-- BEGIN SUPPLIED MATERIAL --

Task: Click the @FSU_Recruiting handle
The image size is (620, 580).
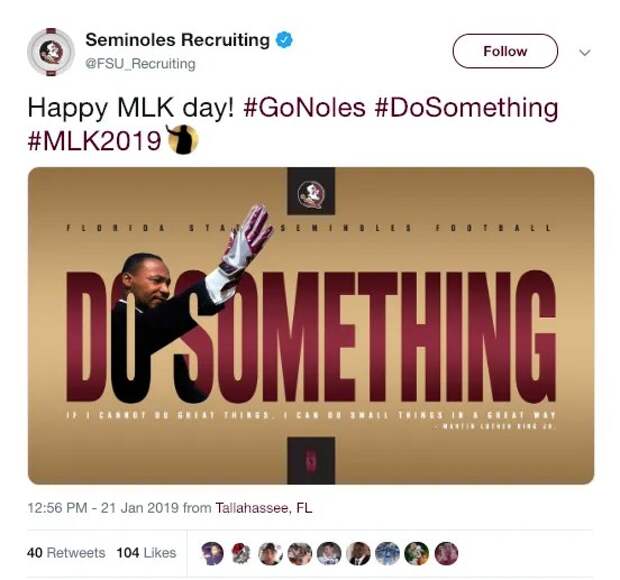Action: tap(140, 64)
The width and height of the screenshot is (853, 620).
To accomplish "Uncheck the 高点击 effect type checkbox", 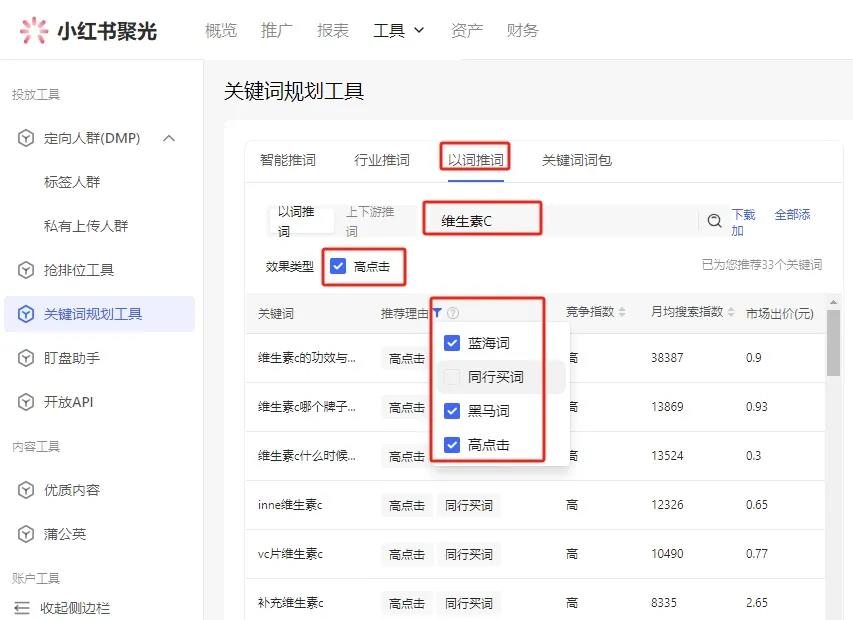I will pos(339,266).
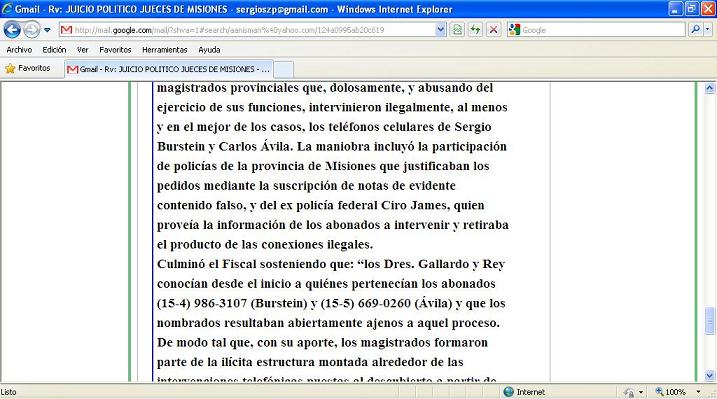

-- END SUPPLIED MATERIAL --

- _WORK REQUIRED_:
Determine how many lines of the listing above contain the word "screenshot". Give only the number.

- _CORRECT ANSWER_:
1